In an observational study in a recent issue of Critical Care, we demonstrated that platelet function, as assessed by impedance aggregometry, is reduced in patients with severe sepsis and poor prognosis . In the present study, we investigated whether the prototypic endotoxin lipopolysaccharide (LPS) (Escherichia coli; serotype 0.111:B4; Sigma-Aldrich, Munich, Germany) exerts comparable effects in an in vitro model. Therefore, heparinized blood samples were drawn from the antecubital vein of healthy probands. After incubation of samples with LPSs (100 μg/mL) or vehicle for 240 minutes at 37°C, samples were subjected to impedance aggregometry (Roche Diagnostics Deutschland GmbH, Mannheim, Germany), and aggregation was induced by adenosine diphosphate (ADP), collagen, thrombin receptor-activating peptide (TRAP), or arachidonic acid.
Incubation of whole blood samples with LPS markedly inhibited platelet function as revealed by determination of the impedance aggregometry variable of area under curve (expressed in arbitrary units). In LPS-treated samples, platelet function was significantly reduced in comparison with vehicle-treated samples when collagen (−55%, P = 0.008), ADP (−45%, P = 0.008), or TRAP (−20%, P = 0.04) served as the activator. In contrast, no LPS-induced decrease in platelet function was detectable when arachidonic acid was used as the activator (Figure 1).
Figure 1. Effect of lipopolysaccharide (LPS) on the platelet function induced by various activators. After 240 minutes of incubation with LPS (100 μg/mL) or vehicle, heparinized whole blood samples were subjected to impedance aggregometry. The activators - collagen, adenosine diphosphate (ADP), thrombin receptor-activating peptide (TRAP), and arachidonic acid (AA) - were used. Box plots derived from eight experiments are shown. For statistical evaluation, the Wilcoxon test was used.
Our in vitro findings on LPS-induced inhibition of platelet aggregation closely agree with our recent observational study in patients with severe sepsis. In both studies, the decrease in platelet function was dependent on the activator used and the ranking of activators was identical (collagen > TRAP > ADP). Moreover, our finding that LPS did not reduce arachidonic acid-induced platelet aggregation is in agreement with our previous observational study. In contrast to the other activators, arachidonic acid was neither an independent predictor of the diagnosis of severe sepsis nor an independent predictor of the outcome in severe sepsis.

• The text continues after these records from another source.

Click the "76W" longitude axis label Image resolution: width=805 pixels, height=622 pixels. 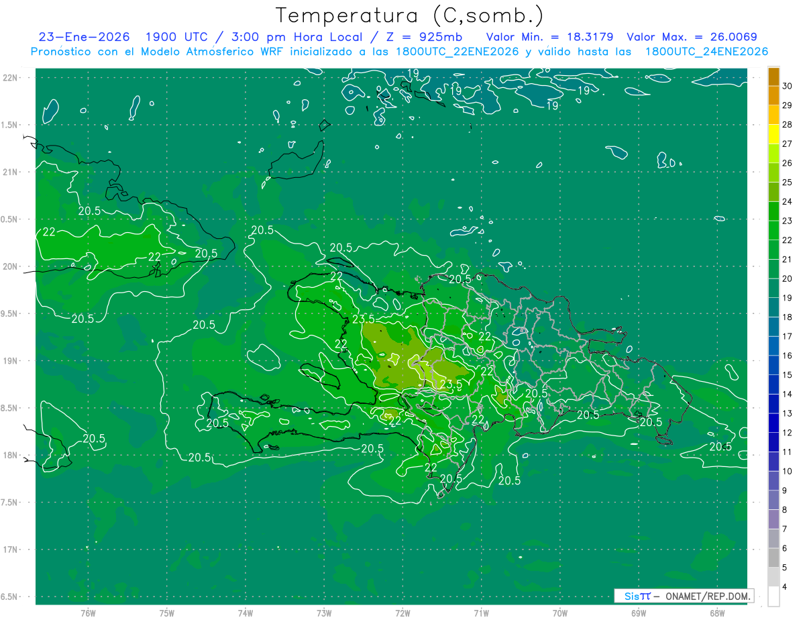click(88, 613)
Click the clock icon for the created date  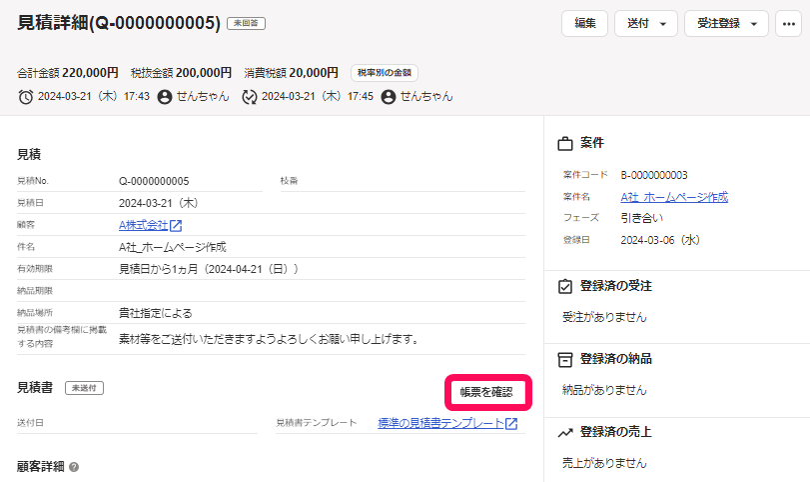pos(26,97)
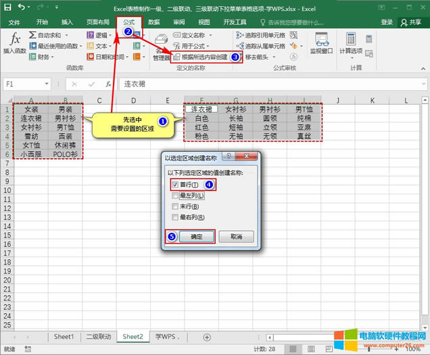
Task: Check the 末行 (Bottom row) checkbox
Action: (x=176, y=206)
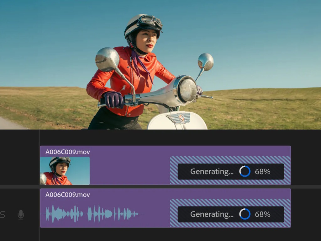Select the A006C009.mov label on audio track

(x=68, y=195)
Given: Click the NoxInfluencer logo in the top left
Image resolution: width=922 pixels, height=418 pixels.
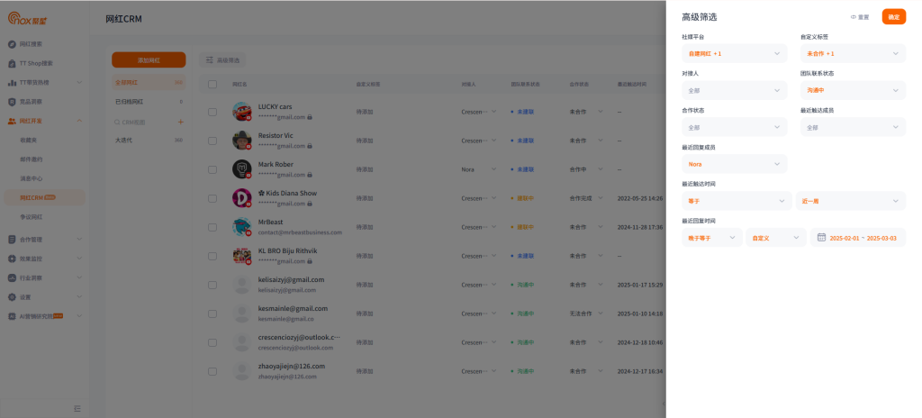Looking at the screenshot, I should pyautogui.click(x=36, y=18).
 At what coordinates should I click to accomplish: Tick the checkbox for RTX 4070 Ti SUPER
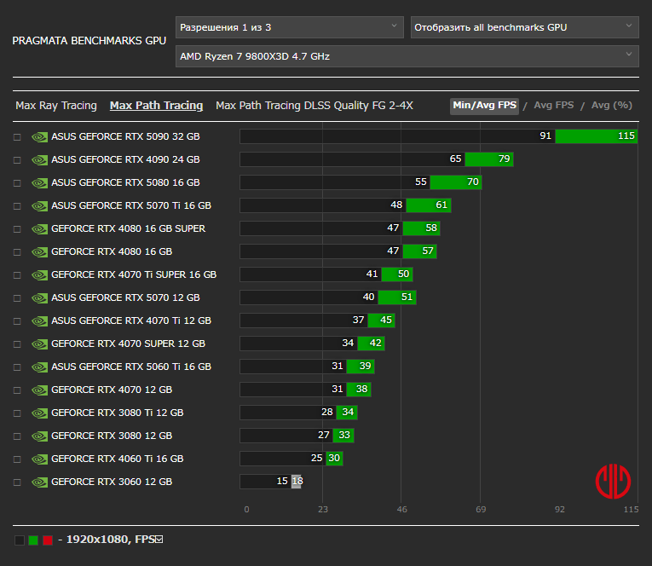coord(17,274)
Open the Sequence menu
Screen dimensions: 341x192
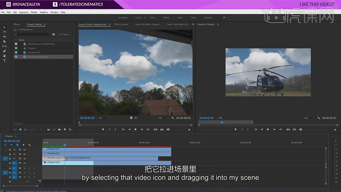point(24,12)
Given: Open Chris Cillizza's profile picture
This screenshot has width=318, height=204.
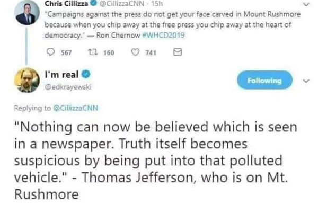Looking at the screenshot, I should [x=27, y=13].
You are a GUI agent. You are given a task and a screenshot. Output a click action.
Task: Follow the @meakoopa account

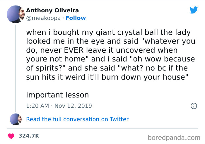pos(76,18)
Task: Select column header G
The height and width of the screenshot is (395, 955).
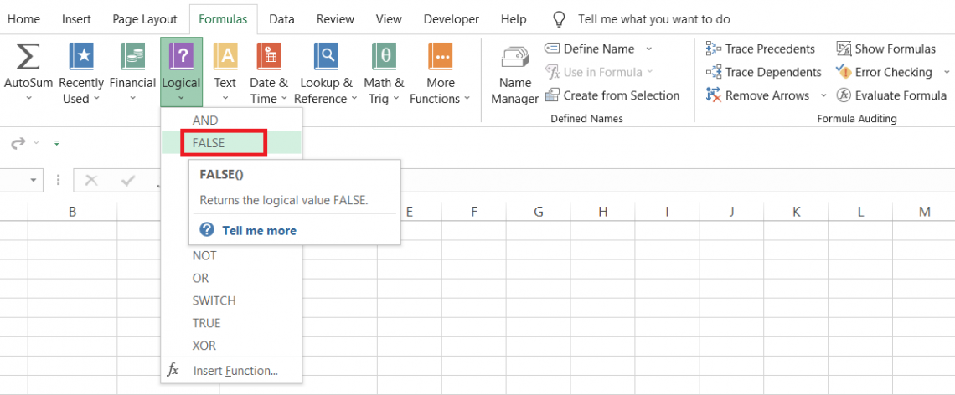Action: coord(538,212)
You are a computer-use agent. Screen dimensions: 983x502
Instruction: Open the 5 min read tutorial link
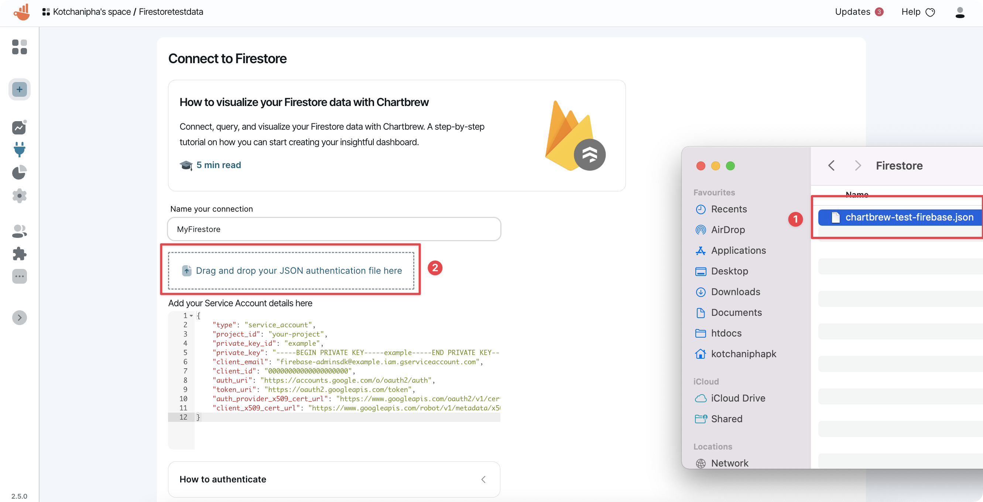(x=218, y=165)
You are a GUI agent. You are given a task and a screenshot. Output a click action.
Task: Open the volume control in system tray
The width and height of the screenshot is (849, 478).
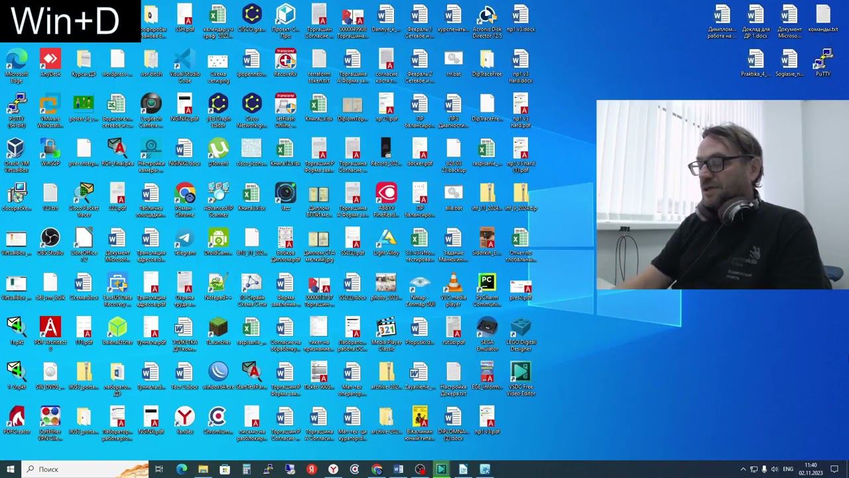[x=774, y=469]
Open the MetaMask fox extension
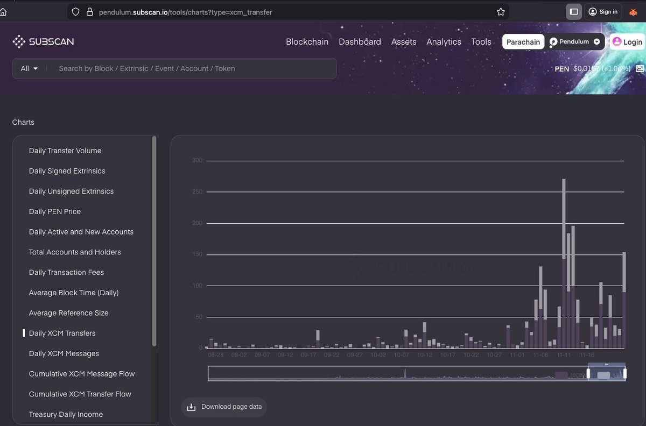This screenshot has height=426, width=646. coord(633,12)
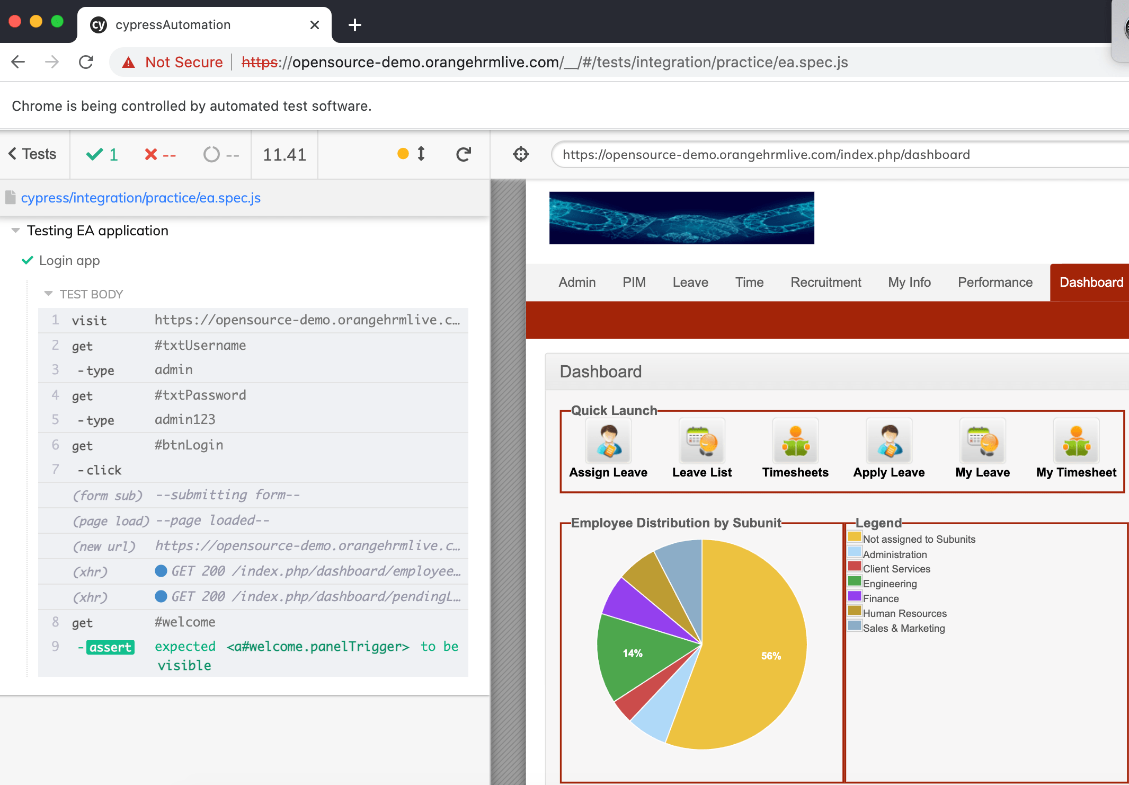1129x785 pixels.
Task: Click the reload/refresh test button
Action: coord(463,154)
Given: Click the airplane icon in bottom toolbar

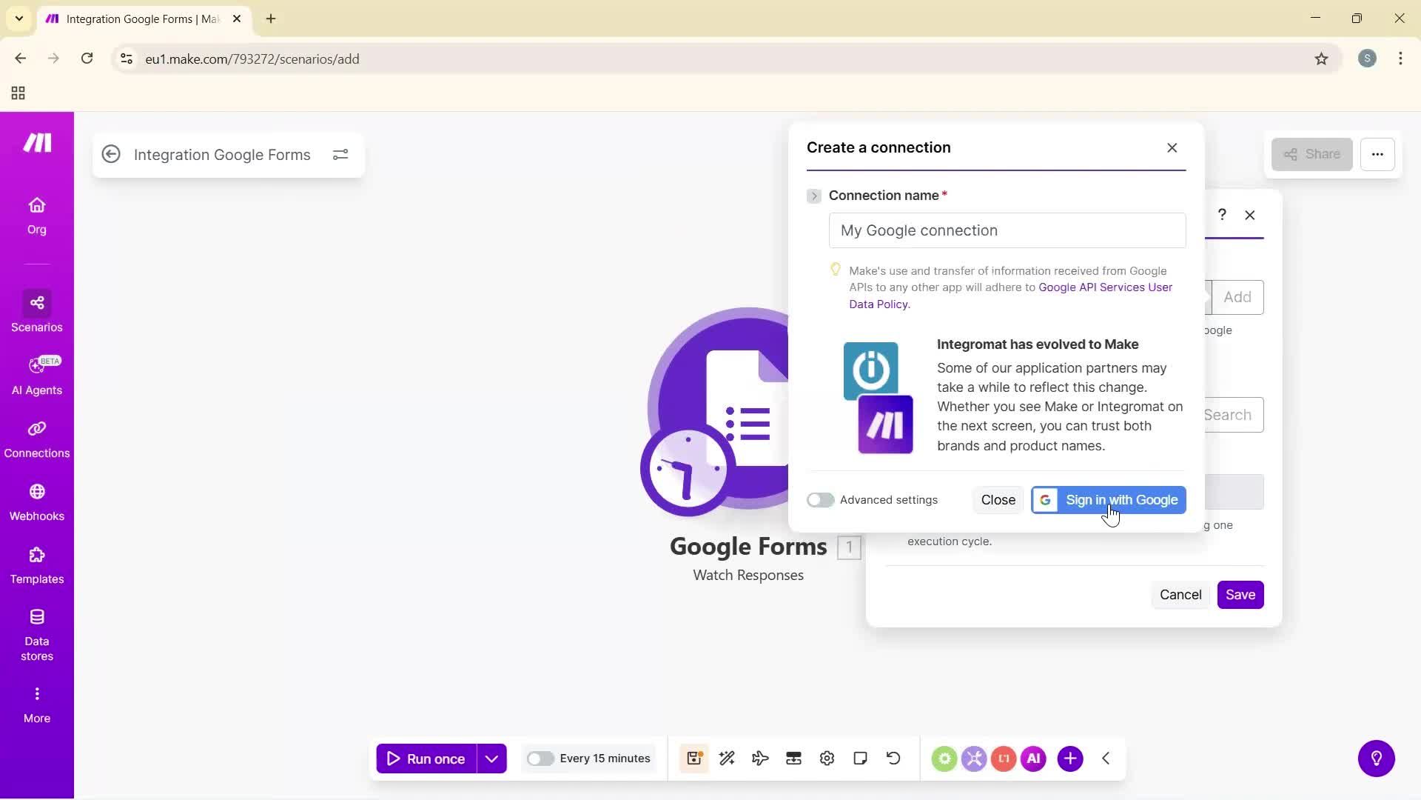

Thus, the present study demonstrates that the decrease in platelet aggregation seen in patients with severe sepsis can be mimicked in the in vitro setting, suggesting comparable pathophysiological mechanisms.
ADP: adenosine diphosphate; LPS: lipopolysaccharide; TRAP: thrombin receptor-activating peptide.
The authors declare that they have no competing interests.
Approval of the ethics committee (University Hospital Essen) and consent of the healthy probands were obtained. The authors declare that funding for this report was solely departmental.